### Task item
Whenever a line in the data contains "Switch", show that line.

### Data listing
------------------------------------------------------------
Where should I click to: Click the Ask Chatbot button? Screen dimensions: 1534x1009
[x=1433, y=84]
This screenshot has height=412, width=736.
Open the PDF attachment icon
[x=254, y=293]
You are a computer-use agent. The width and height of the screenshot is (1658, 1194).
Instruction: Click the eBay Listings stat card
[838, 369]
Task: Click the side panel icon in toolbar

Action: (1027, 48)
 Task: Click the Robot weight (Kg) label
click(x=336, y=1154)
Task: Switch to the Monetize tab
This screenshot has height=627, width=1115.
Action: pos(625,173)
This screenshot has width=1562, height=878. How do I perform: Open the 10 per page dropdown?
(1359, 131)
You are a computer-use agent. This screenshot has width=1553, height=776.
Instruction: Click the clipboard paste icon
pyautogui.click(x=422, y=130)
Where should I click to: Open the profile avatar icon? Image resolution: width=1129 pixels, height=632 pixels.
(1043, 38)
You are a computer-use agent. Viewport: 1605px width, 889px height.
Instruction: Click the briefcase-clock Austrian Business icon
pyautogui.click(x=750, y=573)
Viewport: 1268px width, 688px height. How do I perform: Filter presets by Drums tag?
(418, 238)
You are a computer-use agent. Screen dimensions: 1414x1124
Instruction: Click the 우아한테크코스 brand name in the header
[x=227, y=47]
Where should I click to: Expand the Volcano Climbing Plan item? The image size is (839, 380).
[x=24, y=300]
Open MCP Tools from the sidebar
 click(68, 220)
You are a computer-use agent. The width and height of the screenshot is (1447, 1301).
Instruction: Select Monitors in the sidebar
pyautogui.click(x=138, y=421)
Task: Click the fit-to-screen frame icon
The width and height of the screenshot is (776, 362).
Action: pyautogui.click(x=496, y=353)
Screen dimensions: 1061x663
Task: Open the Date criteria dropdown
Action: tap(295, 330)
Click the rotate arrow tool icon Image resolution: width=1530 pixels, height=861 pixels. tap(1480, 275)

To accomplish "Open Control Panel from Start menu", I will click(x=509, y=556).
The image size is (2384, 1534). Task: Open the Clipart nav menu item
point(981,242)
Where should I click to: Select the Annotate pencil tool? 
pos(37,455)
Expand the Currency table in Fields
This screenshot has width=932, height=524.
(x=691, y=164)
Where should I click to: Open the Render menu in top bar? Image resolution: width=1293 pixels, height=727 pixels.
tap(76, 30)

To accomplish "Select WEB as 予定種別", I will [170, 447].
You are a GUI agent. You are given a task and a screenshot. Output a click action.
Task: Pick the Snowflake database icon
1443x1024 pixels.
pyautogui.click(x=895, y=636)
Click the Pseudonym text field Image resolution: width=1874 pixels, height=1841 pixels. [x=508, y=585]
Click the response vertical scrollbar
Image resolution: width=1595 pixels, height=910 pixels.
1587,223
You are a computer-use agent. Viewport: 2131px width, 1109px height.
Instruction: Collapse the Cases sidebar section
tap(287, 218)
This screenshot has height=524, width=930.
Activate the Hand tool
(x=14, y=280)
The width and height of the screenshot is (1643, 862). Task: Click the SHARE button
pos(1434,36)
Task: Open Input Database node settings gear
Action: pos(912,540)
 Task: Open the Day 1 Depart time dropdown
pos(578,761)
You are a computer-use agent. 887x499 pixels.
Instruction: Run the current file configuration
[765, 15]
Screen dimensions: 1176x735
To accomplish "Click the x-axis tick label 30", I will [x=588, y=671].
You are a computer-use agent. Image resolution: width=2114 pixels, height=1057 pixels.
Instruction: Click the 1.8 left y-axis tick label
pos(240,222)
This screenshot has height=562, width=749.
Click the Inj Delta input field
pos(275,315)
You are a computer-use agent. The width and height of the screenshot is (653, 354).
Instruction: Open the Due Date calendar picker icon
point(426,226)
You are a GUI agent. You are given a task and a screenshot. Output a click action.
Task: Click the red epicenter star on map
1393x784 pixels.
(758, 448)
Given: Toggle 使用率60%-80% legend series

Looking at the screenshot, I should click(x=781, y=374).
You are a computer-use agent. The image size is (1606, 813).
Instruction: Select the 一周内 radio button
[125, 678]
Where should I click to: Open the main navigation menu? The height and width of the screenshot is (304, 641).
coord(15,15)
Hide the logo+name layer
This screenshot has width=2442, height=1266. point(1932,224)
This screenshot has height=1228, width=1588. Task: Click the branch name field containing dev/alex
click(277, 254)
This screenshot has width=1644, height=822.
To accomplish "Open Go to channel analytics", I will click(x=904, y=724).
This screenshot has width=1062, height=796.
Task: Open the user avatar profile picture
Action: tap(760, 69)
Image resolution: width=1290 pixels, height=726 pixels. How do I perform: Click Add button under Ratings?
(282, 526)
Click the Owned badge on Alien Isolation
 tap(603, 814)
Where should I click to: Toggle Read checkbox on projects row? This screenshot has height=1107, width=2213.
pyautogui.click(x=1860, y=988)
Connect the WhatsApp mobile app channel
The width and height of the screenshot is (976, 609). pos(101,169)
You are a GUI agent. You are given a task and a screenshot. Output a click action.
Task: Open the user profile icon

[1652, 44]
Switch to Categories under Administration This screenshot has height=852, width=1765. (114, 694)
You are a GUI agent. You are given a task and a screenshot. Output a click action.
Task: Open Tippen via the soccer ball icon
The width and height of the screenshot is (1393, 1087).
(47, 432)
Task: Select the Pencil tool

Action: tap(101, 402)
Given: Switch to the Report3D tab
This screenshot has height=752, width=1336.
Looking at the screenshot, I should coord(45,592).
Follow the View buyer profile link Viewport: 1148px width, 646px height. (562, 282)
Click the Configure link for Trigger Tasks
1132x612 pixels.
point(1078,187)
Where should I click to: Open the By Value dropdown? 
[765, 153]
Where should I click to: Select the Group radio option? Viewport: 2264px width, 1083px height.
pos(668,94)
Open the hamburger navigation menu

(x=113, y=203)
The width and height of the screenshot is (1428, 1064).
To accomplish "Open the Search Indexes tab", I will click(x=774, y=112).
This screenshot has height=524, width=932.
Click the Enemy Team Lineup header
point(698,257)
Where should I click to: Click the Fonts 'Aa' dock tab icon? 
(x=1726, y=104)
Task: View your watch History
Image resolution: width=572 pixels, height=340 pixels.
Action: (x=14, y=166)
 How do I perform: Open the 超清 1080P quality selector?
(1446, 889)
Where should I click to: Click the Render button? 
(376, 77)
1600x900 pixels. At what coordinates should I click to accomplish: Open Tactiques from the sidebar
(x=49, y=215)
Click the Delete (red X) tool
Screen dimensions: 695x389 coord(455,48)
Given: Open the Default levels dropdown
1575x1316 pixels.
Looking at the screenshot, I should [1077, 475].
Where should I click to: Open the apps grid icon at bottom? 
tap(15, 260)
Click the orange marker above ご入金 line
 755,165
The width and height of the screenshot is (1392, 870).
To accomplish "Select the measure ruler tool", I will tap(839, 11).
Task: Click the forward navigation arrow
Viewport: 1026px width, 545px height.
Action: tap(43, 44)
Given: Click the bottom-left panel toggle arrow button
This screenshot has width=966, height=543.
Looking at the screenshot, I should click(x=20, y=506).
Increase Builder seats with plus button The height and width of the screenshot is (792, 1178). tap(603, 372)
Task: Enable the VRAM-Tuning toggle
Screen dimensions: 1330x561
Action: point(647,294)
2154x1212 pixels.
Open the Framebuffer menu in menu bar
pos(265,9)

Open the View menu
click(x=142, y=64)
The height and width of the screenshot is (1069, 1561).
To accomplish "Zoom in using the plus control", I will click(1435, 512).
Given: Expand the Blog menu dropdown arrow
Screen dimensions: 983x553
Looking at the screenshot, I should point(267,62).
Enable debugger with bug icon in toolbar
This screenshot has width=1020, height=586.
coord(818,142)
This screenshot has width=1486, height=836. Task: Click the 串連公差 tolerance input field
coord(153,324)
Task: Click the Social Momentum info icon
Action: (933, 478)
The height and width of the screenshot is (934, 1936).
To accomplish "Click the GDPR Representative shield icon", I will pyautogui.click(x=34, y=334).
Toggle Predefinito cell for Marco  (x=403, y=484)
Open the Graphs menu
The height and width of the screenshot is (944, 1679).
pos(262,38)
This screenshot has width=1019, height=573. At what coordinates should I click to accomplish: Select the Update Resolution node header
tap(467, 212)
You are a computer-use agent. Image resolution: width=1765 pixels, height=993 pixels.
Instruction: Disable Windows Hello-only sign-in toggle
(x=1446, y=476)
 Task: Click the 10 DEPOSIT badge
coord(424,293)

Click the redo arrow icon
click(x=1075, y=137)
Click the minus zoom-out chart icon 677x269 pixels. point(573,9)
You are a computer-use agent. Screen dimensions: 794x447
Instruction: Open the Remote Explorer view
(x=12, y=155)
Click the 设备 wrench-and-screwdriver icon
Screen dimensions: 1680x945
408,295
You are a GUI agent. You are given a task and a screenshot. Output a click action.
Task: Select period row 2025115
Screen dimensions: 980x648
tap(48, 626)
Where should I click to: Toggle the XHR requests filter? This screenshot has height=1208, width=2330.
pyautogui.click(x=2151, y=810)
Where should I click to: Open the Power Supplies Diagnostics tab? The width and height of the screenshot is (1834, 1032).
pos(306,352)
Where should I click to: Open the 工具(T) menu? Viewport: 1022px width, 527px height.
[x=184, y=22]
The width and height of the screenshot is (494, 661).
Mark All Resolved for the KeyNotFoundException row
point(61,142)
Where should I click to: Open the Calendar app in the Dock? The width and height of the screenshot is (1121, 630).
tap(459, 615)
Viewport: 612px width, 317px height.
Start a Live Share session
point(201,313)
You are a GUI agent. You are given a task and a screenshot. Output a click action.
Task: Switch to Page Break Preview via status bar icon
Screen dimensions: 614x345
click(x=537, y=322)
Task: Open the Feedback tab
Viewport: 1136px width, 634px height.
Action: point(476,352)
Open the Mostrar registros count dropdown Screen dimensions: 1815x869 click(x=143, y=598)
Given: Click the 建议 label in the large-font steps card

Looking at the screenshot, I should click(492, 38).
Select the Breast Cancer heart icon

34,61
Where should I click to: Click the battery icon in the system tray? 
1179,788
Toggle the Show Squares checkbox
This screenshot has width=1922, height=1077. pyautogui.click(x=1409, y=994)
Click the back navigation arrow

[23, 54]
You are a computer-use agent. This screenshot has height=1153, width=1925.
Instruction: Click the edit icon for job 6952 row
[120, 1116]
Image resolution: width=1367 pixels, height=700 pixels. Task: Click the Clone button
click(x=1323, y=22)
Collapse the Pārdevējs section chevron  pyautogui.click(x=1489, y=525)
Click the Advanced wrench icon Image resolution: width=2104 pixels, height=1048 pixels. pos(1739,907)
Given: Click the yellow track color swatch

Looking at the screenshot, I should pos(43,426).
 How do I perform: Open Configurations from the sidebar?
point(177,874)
------------------------------------------------------------
### Result below
Task: Switch to the Monetize tab
Switch to Categories under Administration This screenshot has height=852, width=1765. (114, 694)
Given: Switch to the Report3D tab
Task: Switch to Page Break Preview via status bar icon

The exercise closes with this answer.